Tuesday, June 28, 2011

Beaded Watchband tutorial

Beaded watch bands are all the craze right now. I've seen them all over at craft boutiques, but never saw one I fell in love with. Either the colors weren't right, or it didn't fit. But I finally decided to try my hand at making my own. Perfect! Now I can make them the way I want them. I craft with a friend, and I love seeing the difference between our styles. We each like our jewelry different - she likes bigger beads, I usually go for a bit smaller. I like more symmetry and balance, she likes random.
And look at my variety! I think I have a watchband to go with any outfit, now. And the pink and orange on the left are my youngest daughter's. So many options . . .
I thought I'd share some instructions for making your own, if you so desire. The hardest part is choosing your beads. Besides beads, you need stretchy cord, found at the craft store, in at least .7 mm. I prefer the 1 mm, but a few times, I've had a bead that doesn't fit. Then I've used .8 mm. The bigger the number, the stronger the cord. Stronger is better. The rest of the supplies needed are 2 connectors, 4 lobster clasps, and super glue. (Plus your watch face.)
As for the beads, I choose 3-4 similar sized beads, matching or coordinating the colors. Then add a few silver or clear. You might need a few small beads to be able to even out the spacing and make each side the same size.
(This part is easier if you lay it out on a bead tray or a dishcloth/dishtowel/etc so your beads don't roll away.) Start by laying out your beads, and design the order of your watchband. Typically, in the boutiques, watchbands run 4.5" (small), 5" (medium), 5.5" (large), and 6" (extra large). I have big wrists, and like mine loose, so I make mine 6.5"-7". My 11 yr old skinny-minny is 5.5" - I don't know who would wear a 4.5".

As you lay out your beads, remember to plan the 2 connectors, dividing the band into 3rds, the 4 lobster clasps, 2 on each end, and a bead (or 2) between the clasps to hold them apart. I try to balance the size of beads so each side has equal weight, and the weight is spread along the length, as well. It can be tricky, but I have no tricks. You just have to try it a few times to see how you like it, and get a feel for the placement. On this watchband, I think this will work.

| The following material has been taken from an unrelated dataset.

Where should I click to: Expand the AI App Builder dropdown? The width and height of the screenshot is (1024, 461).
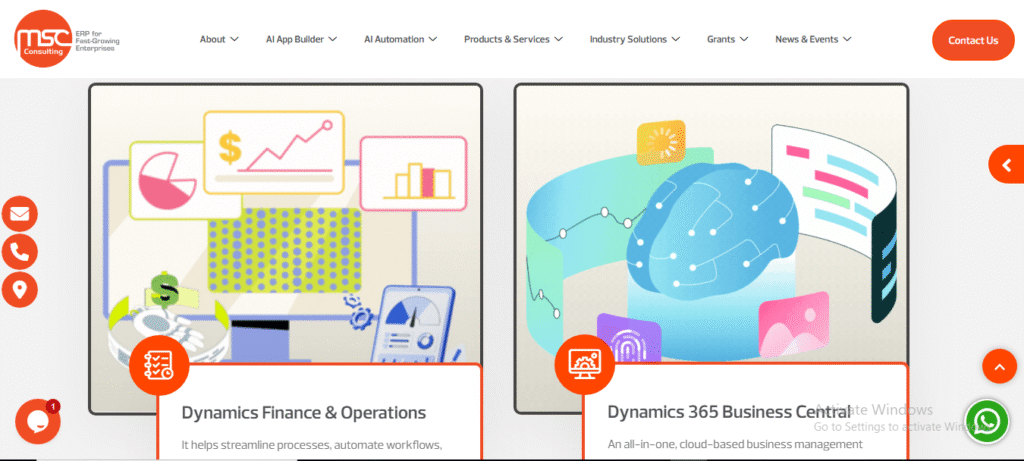click(301, 40)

Now, you won't know for sure if it works until you start stringing. Cut a 15"-18" piece of cord and start stringing at one end of the watch, placing the 2 clasps and the bead between them in the middle of the cord. Then string the beads up to the first connector.

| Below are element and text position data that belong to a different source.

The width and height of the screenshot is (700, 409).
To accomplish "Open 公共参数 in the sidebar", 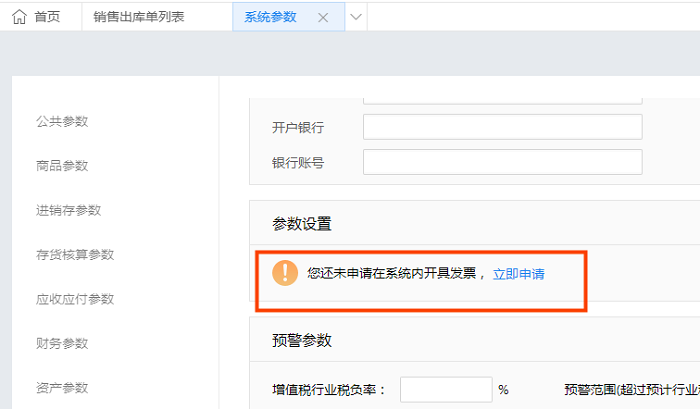I will 62,122.
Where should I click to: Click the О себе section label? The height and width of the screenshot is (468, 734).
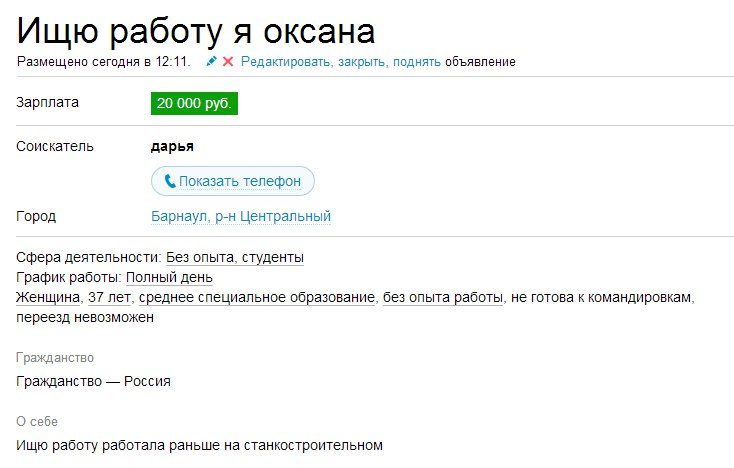[x=36, y=421]
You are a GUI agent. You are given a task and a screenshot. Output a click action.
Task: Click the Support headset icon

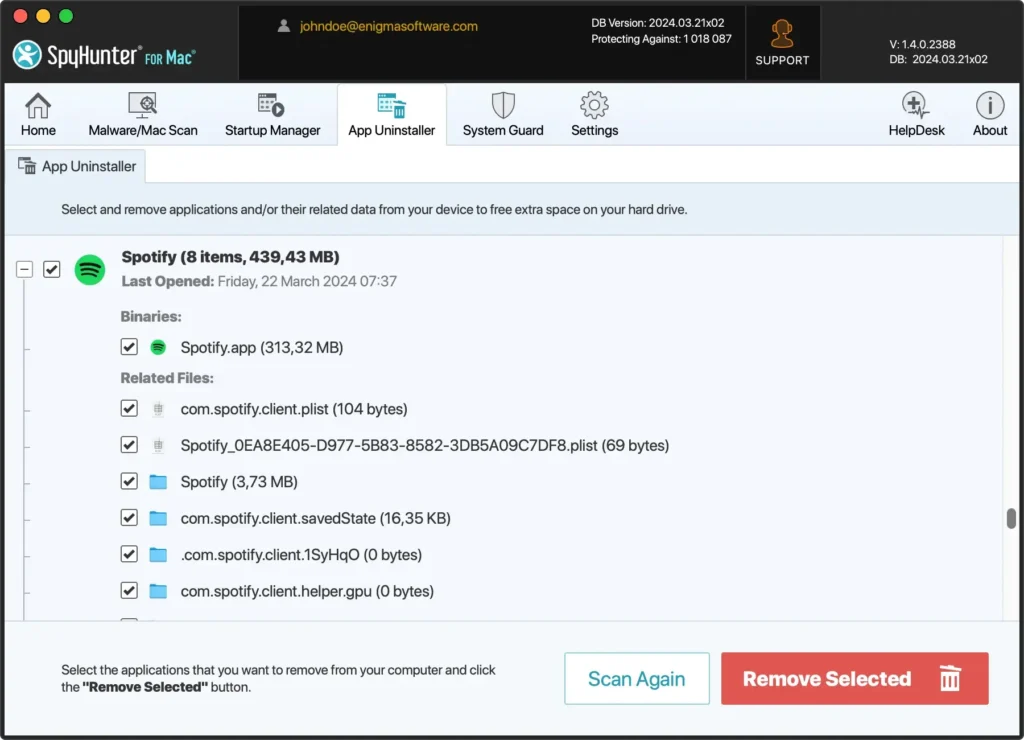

I like to hold mine up, here. It makes it easier to see if both sides are coming out equal in length. Sometimes, the connector might be crooked, so you'll have to unstring a few and add, take away, or switch around some beads. It takes practice, and sometimes a fair amount of luck. So far, this one is matching up nicely.

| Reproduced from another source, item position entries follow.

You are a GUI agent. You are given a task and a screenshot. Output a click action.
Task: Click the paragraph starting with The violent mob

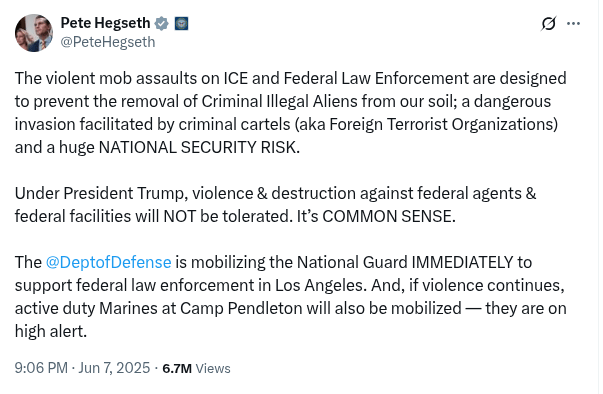pos(291,113)
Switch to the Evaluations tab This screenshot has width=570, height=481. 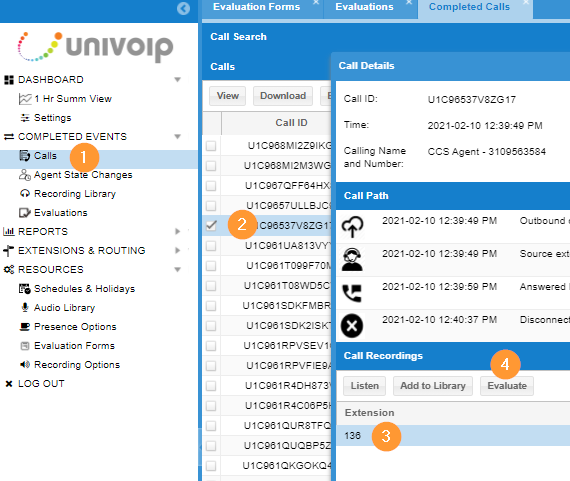tap(364, 7)
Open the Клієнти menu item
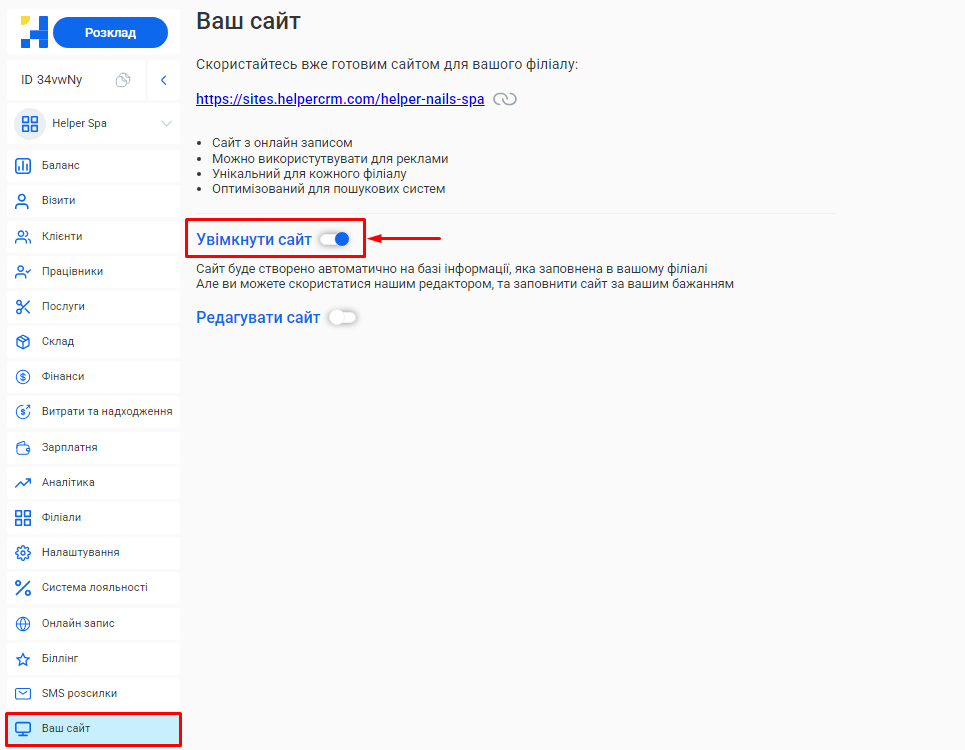Viewport: 965px width, 750px height. point(62,237)
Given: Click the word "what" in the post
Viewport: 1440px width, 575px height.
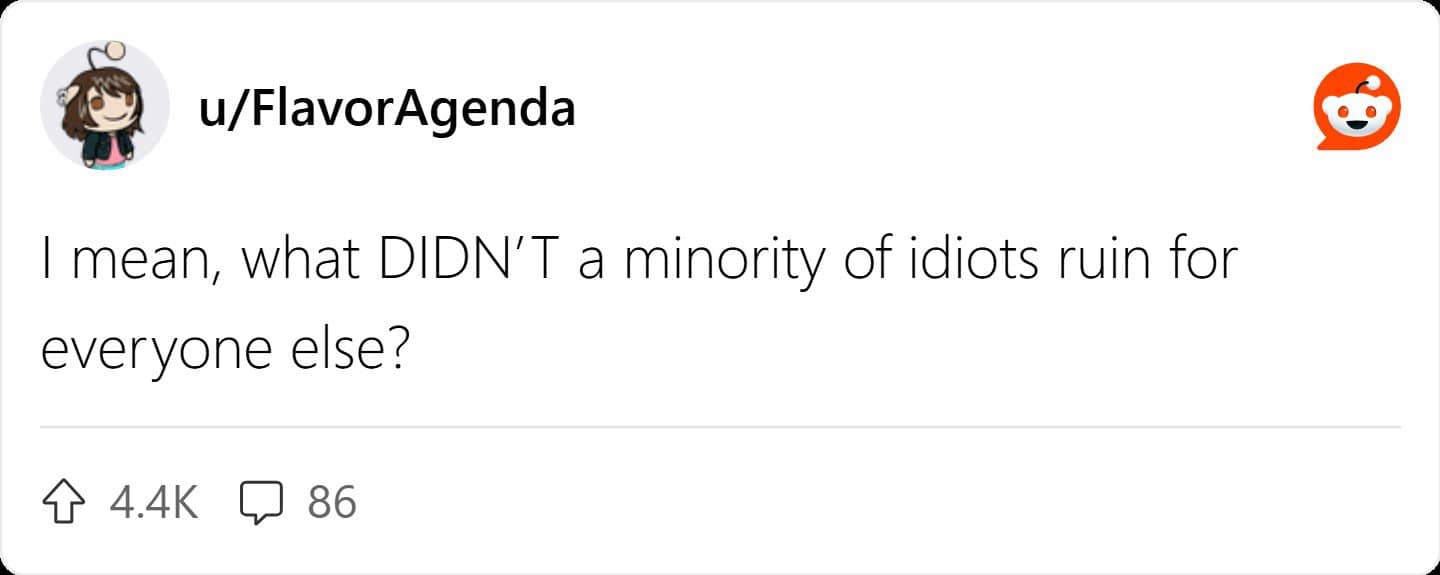Looking at the screenshot, I should click(302, 260).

Until I got to the end, and I didn't like those 2 silver beads so close to each other.
Take a few off, switch them around, and I like this better.
Now, as you finish, have your two ends of cord meet NOT next to the clasps. When you super glue the knot, you don't want it getting on the clasps because as you use your watchband, the super glue with weaken the cord if it rubs on the clasp. I try to find a bead that has a larger center so I can pull the knot inside it.

When the band is how you like it and you've finished stringing all the beads, tie a modified square knot. Right over left, left over right . . . but wrap the second one twice. So, right over left, left over right over right.
See how my knot will fit in the silver bead after I glue it?
I'll go ahead and pull one end of the cord through now to help me hold both ends with one hand so I can stretch, glue, and take pictures for you.
Get that knot pulled away from the beads, and pulled tight. This can be extremely tricky with one hand. I usually end up wrapping the cord around a few fingers, effectively cutting off my circulation. Now, squeeze one drop of super glue onto the knot and HOLD. Hold the knot away from the beads as much as possible, for as long as possible. I try to hold it for 10-15 minutes so the glue won't stick to any of the beads and get stuck. But you do need the glue in order to hold the knot.
After the glue dries, pull the knot into a larger-holed bead (if you have one) . . .
. . . and trim the ends of the cord
That's it! Now, wear your watch and plan your next watchband to match the next outfit.